EPA, however, declined the former senator’s requests to interview current employees of the regulatory agency.
“The statements and actions of EPA personnel observed during this review raise serious concerns as to whether EPA orchestrated the process to reach a predetermined outcome; had inappropriately close relationships with anti-mine advocates; and was candid about its decision-making process,” Cohen wrote in a summary of his 346-page report.
“We sought an independent, credible review by Secretary Cohen and his team, and they have expressed serious concerns about the EPA’s actions against Pebble,” Pebble Partnership CEO Tom Collier said in a statement following the release of the report. “Most troubling to me is the serious concerns (The Cohen Group) expresses as to whether the EPA orchestrated the process to reach a predetermined outcome.”
In a lawsuit filed in September 2014, the Pebble Partnership alleges EPA worked secretly with anti-Pebble groups with the goal of banning or restricting development of Pebble prior to the permitting process.
Judge H. Russel Holland, who is presiding over the case that Pebble has brought against the EPA in U. S. District Court for the District of Alaska, found Pebble’s allegations credible enough to issue a preliminary injunction ordering the regulator to halt efforts to use the CWA Section 404 (c) process to pre-emptively block or restrict Pebble permits.
Further probes merited
While Cohen declined to make any judgments on the legality of EPA’s actions that led to placing pre-permitting restrictions on Pebble, the former senator said he ran into evidence of questionable activities by the environmental regulator and urged federal watchdog groups such as the EPA Inspector General and U.S. House Oversight Committee to probe further into EPA’s actions at Pebble
“I believe the information unearthed to date merits the development of a complete record by those who have the subpoena power necessary to look at these questions more closely,” Cohen wrote.

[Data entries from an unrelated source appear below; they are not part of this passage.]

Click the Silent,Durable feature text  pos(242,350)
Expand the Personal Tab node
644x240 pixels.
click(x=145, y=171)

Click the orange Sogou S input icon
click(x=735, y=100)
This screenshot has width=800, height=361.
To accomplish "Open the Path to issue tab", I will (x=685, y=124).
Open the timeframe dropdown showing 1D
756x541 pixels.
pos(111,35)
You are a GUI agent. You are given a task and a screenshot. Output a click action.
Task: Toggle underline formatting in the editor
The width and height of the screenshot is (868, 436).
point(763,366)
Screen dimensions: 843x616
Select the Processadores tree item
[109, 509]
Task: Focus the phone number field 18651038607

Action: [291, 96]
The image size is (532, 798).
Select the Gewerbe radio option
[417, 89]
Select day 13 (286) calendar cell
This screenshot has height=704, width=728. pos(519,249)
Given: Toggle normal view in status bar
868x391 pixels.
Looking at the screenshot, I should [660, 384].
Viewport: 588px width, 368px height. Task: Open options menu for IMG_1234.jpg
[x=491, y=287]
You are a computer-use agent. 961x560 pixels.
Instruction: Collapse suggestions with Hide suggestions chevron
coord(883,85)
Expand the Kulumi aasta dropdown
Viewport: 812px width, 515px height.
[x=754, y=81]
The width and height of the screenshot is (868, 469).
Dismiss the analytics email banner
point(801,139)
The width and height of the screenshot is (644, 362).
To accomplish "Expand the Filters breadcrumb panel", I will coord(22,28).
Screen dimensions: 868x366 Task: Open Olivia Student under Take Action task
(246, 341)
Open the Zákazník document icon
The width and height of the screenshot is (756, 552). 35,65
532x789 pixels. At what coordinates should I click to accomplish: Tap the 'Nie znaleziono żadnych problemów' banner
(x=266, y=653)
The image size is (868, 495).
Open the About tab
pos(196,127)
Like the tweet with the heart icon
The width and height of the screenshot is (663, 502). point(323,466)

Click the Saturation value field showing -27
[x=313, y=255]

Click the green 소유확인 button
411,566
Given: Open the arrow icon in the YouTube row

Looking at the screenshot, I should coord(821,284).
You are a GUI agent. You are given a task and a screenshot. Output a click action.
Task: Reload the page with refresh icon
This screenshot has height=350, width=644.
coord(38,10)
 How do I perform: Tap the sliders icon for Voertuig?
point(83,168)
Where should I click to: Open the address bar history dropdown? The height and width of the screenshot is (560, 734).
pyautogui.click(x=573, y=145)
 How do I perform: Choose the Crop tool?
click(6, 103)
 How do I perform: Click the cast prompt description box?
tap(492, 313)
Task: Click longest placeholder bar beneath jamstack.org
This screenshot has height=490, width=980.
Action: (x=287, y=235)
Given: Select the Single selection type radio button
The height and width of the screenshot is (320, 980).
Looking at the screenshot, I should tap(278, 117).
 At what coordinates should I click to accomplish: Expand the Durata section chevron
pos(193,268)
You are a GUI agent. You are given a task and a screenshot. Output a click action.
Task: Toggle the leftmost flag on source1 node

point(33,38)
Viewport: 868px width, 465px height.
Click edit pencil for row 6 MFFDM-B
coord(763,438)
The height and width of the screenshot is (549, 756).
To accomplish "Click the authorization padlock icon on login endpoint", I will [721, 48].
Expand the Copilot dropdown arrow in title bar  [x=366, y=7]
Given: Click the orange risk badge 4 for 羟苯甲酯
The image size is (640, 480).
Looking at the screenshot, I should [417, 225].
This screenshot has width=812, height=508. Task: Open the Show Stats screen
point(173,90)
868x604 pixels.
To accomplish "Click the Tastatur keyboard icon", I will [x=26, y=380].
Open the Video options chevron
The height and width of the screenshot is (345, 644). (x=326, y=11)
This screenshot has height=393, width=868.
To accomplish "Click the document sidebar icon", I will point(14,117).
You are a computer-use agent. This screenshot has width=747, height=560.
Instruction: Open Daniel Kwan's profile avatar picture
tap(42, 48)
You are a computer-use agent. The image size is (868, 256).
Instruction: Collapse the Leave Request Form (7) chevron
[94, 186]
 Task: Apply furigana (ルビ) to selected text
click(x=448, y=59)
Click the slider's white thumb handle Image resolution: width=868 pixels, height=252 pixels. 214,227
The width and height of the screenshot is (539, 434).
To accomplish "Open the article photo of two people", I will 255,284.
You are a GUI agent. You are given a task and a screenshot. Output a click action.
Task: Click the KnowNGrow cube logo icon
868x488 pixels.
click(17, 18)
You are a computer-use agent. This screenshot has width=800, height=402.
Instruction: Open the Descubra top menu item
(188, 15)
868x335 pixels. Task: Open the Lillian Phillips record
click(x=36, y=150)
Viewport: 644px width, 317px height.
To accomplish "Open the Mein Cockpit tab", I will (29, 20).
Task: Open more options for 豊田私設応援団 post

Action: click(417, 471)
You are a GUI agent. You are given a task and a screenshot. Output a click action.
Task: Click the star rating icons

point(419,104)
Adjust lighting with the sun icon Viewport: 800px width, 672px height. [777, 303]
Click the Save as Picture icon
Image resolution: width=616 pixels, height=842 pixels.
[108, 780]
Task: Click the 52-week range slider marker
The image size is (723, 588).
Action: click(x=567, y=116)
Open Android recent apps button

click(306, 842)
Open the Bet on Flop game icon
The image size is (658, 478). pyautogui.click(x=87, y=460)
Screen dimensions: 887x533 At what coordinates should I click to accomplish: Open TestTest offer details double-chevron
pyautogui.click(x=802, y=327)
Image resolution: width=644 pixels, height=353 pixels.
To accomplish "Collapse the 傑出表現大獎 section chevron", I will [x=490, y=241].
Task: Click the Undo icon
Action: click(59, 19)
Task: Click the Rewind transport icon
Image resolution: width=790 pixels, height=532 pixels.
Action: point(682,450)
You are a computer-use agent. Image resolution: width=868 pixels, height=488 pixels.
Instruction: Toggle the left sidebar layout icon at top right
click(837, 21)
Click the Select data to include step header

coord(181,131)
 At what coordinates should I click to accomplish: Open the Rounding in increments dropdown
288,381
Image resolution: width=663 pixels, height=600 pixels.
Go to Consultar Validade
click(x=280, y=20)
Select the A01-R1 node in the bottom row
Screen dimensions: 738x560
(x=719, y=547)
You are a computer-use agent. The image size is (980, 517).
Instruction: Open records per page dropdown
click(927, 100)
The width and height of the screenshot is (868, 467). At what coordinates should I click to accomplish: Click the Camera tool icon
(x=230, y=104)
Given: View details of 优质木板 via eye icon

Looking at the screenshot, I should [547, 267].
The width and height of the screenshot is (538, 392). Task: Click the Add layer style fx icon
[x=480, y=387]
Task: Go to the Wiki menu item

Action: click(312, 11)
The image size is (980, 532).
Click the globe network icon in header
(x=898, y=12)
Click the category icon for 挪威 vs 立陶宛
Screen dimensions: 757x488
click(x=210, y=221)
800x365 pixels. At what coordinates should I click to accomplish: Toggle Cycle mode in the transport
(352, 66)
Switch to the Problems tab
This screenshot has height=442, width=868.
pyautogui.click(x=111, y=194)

The former secretary of defense also pressed lawmakers to require that major development projects in the United States, including Pebble, are evaluated under the NEPA process.
“This process, which entails compliance with NEPA and other regulatory requirements, an environmental impact statement, and input from EPA, other relevant agencies, and the State of Alaska, will supply the gaps in information which the BBWA (Bristol Bay Watershed Assessment) left outstanding,” Cohen penned in his summary report.
“This decision is too important to be made with anything less than the best and most comprehensive information available,” he added.
The Alaska Miners Association agrees and is urging lawmakers to thoroughly review Cohen’s findings.
“We have consistently maintained that natural resource development projects must be objectively evaluated within our established NEPA process,” said Alaska Miners Association Executive Director Deantha Crockett. “EPA’s disregard for the NEPA process has denied Alaskans from learning the specifics of the proposed development at Pebble and has set a dangerous precedent for other companies considering investing in Alaska.”